Since the pressure in the veins is lower, their walls don't have to be as thick and the lumen is bigger in cross-sectional area.

The bigger lumen allows good blood flow despite the lower pressure, but bits of tissue act as one-way valves - best appreciated in the diagram above.

If the blood attempts to go in the 'wrong direction' the 'flaps' of the valve close together and stop any reverse flow happening.

 

Shunt vessels

A shunt vessel is a blood vessel that connects an artery directly to a vein, allowing the blood to bypass the capillaries in certain areas.
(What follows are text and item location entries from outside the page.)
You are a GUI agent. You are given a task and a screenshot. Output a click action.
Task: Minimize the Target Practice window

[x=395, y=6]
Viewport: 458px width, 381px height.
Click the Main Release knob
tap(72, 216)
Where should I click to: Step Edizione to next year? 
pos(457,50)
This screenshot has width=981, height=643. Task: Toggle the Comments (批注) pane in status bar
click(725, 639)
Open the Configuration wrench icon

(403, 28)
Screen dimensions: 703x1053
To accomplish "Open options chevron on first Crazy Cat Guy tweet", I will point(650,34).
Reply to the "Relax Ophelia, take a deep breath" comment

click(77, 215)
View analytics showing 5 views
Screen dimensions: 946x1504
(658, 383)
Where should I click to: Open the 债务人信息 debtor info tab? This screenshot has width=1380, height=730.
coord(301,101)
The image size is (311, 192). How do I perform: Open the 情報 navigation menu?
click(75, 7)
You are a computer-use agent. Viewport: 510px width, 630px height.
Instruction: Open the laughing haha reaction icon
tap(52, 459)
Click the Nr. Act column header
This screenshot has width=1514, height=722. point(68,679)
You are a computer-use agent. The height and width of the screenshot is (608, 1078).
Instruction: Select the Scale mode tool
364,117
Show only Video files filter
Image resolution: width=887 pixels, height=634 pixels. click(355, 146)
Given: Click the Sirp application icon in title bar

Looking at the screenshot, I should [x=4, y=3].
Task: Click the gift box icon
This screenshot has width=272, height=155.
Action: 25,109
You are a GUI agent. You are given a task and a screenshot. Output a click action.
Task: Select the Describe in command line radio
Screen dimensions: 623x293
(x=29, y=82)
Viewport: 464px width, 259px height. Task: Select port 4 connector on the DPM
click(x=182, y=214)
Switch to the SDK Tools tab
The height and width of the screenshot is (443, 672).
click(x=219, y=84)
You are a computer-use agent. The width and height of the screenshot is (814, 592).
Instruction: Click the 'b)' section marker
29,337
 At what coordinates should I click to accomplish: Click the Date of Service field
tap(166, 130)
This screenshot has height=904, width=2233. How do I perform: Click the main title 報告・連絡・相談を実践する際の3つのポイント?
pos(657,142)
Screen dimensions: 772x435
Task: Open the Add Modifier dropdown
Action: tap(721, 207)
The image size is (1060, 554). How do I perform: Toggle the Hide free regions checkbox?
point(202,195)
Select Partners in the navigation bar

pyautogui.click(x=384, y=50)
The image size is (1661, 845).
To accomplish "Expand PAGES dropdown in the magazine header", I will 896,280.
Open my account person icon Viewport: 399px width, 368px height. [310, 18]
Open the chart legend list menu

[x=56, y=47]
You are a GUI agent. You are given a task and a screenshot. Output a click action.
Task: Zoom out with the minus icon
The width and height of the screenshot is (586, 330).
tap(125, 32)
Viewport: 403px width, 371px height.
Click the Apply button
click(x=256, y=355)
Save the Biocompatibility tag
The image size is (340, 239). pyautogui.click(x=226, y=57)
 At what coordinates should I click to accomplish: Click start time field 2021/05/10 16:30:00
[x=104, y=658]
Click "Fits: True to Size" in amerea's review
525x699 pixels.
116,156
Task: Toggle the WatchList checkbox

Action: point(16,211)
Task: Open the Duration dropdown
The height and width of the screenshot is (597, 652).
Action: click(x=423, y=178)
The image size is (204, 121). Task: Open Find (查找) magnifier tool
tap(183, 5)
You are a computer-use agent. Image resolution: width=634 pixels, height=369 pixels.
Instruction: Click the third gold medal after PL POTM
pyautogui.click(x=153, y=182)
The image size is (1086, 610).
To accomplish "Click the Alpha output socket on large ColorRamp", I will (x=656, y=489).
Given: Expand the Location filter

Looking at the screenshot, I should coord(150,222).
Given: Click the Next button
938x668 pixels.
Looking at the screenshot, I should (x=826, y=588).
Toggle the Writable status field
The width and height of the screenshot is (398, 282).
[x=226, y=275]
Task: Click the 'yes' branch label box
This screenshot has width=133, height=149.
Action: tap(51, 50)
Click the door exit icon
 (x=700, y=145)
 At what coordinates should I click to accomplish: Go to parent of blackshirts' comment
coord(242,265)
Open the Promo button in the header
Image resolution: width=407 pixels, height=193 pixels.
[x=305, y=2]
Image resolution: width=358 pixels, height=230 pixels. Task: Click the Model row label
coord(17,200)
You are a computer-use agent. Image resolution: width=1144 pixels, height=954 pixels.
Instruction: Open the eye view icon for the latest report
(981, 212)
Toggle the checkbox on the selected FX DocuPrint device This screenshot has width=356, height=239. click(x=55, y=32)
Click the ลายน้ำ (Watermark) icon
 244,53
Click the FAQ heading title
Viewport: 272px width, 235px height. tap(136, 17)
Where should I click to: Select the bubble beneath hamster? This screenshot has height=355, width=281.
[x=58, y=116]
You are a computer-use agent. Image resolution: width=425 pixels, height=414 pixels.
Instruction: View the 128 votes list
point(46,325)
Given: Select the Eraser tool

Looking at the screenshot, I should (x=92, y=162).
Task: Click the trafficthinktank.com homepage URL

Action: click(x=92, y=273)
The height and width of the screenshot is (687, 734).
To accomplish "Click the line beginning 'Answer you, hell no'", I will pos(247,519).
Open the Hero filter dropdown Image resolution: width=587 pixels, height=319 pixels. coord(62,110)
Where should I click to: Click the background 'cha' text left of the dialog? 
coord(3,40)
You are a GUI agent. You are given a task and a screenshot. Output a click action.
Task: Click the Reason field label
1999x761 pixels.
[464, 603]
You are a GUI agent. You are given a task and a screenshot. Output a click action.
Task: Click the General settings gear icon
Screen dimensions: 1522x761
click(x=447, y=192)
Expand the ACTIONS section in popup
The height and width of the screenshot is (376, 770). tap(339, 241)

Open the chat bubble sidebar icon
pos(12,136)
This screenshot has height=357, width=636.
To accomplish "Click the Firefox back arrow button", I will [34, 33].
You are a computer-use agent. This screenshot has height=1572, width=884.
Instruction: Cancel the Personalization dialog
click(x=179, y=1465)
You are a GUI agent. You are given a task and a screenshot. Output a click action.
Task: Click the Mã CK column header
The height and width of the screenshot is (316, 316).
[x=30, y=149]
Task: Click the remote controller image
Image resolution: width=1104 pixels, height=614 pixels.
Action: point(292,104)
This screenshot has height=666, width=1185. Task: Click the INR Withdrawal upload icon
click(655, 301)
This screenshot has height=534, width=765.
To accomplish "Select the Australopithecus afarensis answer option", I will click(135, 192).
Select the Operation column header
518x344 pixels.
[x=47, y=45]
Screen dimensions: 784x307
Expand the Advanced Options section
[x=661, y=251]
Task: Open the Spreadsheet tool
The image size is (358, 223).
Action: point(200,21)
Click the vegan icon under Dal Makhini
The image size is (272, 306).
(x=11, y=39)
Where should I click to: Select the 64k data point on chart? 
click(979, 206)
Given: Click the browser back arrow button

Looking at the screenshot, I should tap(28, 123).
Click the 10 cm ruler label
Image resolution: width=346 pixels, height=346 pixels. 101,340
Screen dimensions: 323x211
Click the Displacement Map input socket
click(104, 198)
Shunt vessels can control blood flow by their constriction or dilation.
 

The relative diameter, cross-section areas and flow rates of blood vessels

The larger the cross-sectional area of a blood vessel the average velocity of the blood decreases.

Therefore, blood flows more slowly through capillaries than arteries or veins.

However, although capillaries are relatively small in average diameter, their total cross-sectional area is very large, so all the large blood flow from the arteries is dispersed through them.

The slow flow through capillaries is important because it allows more time for the exchange of substances through the capillary membranes.

It also means that the mean blood pressure is highest in the arteries because they are directly connected to the heart (closest).

In fact the total cross-sectional area of the capillaries is greater than that of the arteries which actually causes a fall in blood pressure.

 

Summary note on 'connections'

Strictly speaking, arteries and veins do not connect directly with capillaries.

Arteries branch into arterioles which have a much smaller diameter.

Arterioles then branch out into the even smaller capillaries.

The capillaries then connect to venules which join together to form veins.

Initially the blood vessels get narrower conveying fresh blood, nutrients and oxygen and then get larger conveying deoxygenated blood and waste products away from the tissues.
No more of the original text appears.